Preparation Before Review

  • Verify that the latest version of the Master Formulation Record is available.
  • Ensure all relevant documentation and supporting data are accessible.
  • Confirm that the reviewer has appropriate training and authority.
  • Review the history of previous changes or revisions to the MFR.

Content Accuracy and Completeness

  • Formulation Details: Check that all ingredients, quantities, and units are correctly specified.
  • Process Instructions: Confirm clarity and completeness of mixing, processing, and packaging steps.
  • Equipment Specifications: Verify that equipment used is correctly identified and suitable.
  • Batch Size and Yield: Ensure batch size calculations are accurate and consistent.
  • Acceptance Criteria: Review specifications for each parameter and ensure they are appropriate.

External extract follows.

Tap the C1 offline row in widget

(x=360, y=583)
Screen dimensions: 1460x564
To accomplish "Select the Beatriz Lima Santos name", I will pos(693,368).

Compliance and Regulatory Checks

  • Confirm adherence to current Good Manufacturing Practices (cGMP).
  • Verify that all documentation references applicable regulatory standards.
  • Ensure that any deviations or special instructions are documented and justified.

Review of Supporting Data

  • Check that raw material specifications and certificates of analysis are attached.
  • Verify stability data and shelf-life considerations are included.
  • Ensure validation data for processes are referenced or included.

Final Review and Approval

  • Confirm that all sections are complete and free of errors.
  • Verify that the review has been documented with signatures or electronic approval.
  • Ensure that the approved MFR is distributed to relevant departments.

Documentation and Record Keeping

  • Maintain records of all review activities and comments.
  • Archive previous versions according to company policy.
  • Ensure accessibility of documents for audits and inspections.

Regularly updating and following this checklist helps maintain high standards in formulation documentation, ultimately supporting product quality and regulatory compliance.